Now the judge has asked the prosecutors whether they want to stick with that plan. In his order, written last week but held under seal until Monday, the judge wrote that he envisioned potential conflicts at the death penalty phase of the trial, if the men are convicted.
As of Monday afternoon, the prosecutors were preparing their response, said Army Lt. Col. Todd Breasseale, a Pentagon spokesman.
But, “joint trials of alleged co-conspirators are often the best way to ensure a network’s entire conduct is properly and fully considered,” Breasseale said.
The judge’s two-page order made no mention of the chaotic arraignment of the men May 5, a Saturday hearing that stretched across 13 hours in part because the five men staged choreographed protests in the court. Each man refused to answer the judge’s questions and accepted each offer of three prayer breaks in the daylong hearing.
Rather, the issue is coming to a head now because the judge had set June 12-15 for the next hearings in the case.
Defense lawyers for some of the men have sought delays, citing conflicts. Notably, Mohammed’s lawyer, David Nevin, has to be in Boise, Idaho, at that time — if not seeking clemency from the governor then attending the execution of another client. He’s Richard A. Leavitt, convicted of the July 1984 murder and sexual mutilation of a Blackfoot, Idaho, woman, and scheduled to die by lethal injection June 12.
Had all five of the accused agreed to a delay, the issue might have been averted at this early stage of the case, at least a year before the actual trial.
But Navy Cmdr. Walter Ruiz, defending Saudi Mustafa Hawsawi, said his client wanted the hearing June 12 and did not waive a so-called speedy trial clock requirement in the case.
At the May 5 arraignment, Ruiz had pressed the judge to tackle several fundamental pre-trial motions, notably early challenges to the legitimacy of the case itself as well as a long-festering issue on the prison camp’s reviewing mail between the attorneys and their clients. Pohl said those motions would be taken up June 15.

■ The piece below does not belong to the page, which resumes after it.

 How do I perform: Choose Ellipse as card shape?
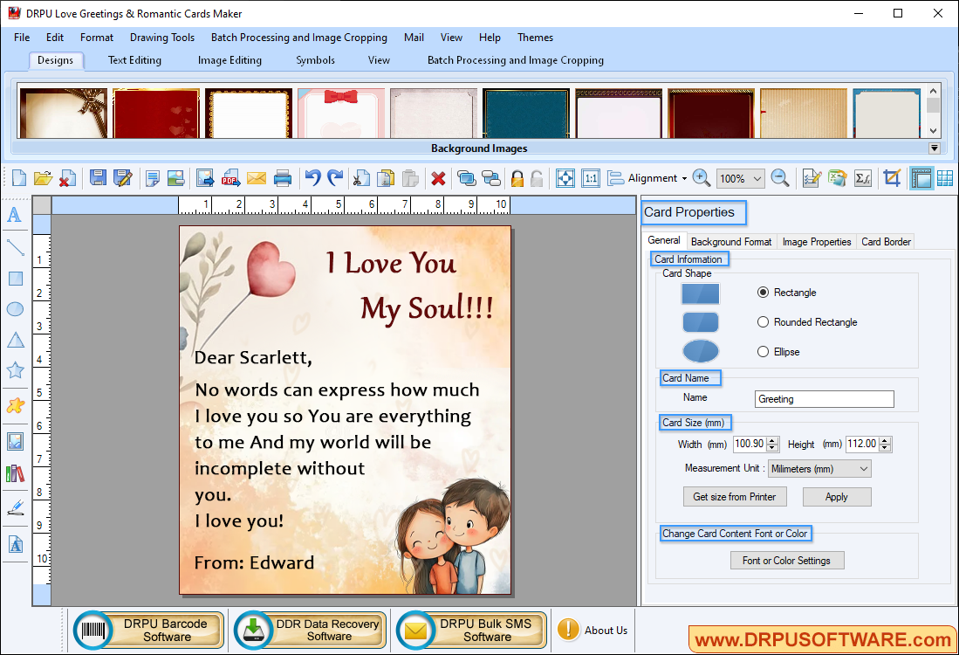(764, 351)
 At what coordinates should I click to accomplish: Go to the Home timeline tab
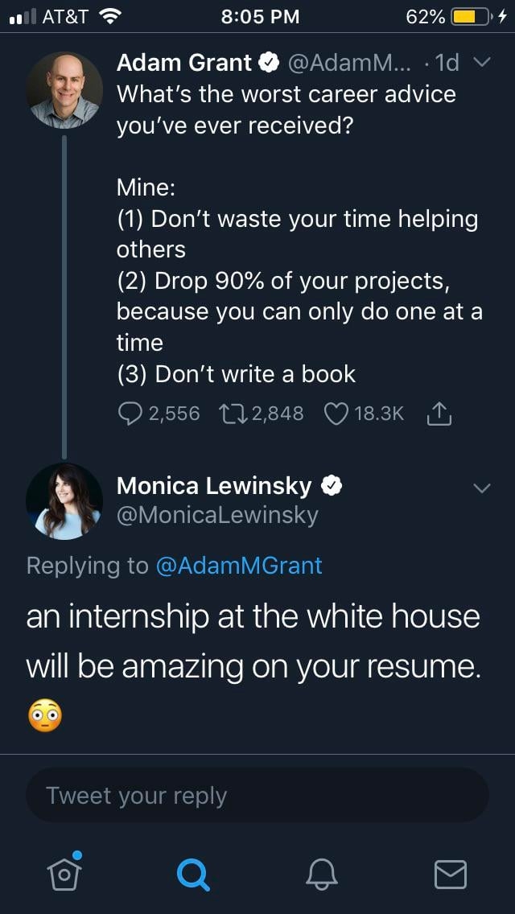(x=64, y=872)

In his order to the prosecutors, the judge did not instruct them on whether they should consider five separate trials for the men or smaller joint prosecutions. He gave the defense lawyers a May 31 deadline to weigh in on whether they want separate trials.
The timeline casts doubt on whether he would still seek to hold a joint hearing the week of June 12.

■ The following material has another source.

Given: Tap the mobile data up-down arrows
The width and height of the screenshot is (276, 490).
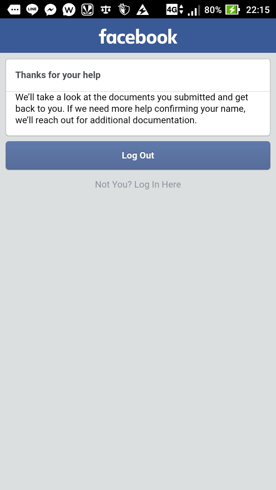Looking at the screenshot, I should tap(181, 10).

Defense attorneys for one of the accused, Ammar al Baluchi, had earlier argued unsuccessfully to a Pentagon official to have that case split off on grounds the allegations against Baluchi, Mohammed’s nephew, implicated him largely in money transfers not other aspects of the conspiracy.
Baluchi’s lawyer, James Connell III, described the order itself as “unusual because the military commission itself raised the issue of severance.”
Under the military commission formula for a death penalty trial, a panel of 12 or more U.S. military officers hears the case, renders a verdict and, in the event of a conviction, then decides punishment. Before they deliberate whether to impose the death penalty, lawyers for the men can bring in evidence on why they shouldn’t order an execution.
The judge wrote in his instruction to the prosecution to consider splitting up the trial that he “is concerned with the capital sentencing phase, if any, in this case. It is conceivable that the mitigation evidence for one accused could possibly be considered aggravation evidence for another.”
But Cheryl Bormann, defending an alleged trainer of the 9/11 hijackers, Walid bin Attash, said Monday she had not received sufficient court resources to know whether splitting the trial was in her client’s best interest.
Prosecutors had yet to turn over the evidence against her client, called discovery, she said. Plus, she said, seven months had passed and the Pentagon still had not yet granted a security clearance for her mitigation expert to meet with Bin Attash. He’s Tim Semmerling, who is similarly serving as a mitigation expert in the case of Army Maj. Nidal Hasan, accused of killing 13 people in a Nov. 5, 2009 shooting spree at Fort Hood, Texas.
The judge, said Bormann, is “asking us for input before we have the tools for which we could actually analyze the situation and make a determination.”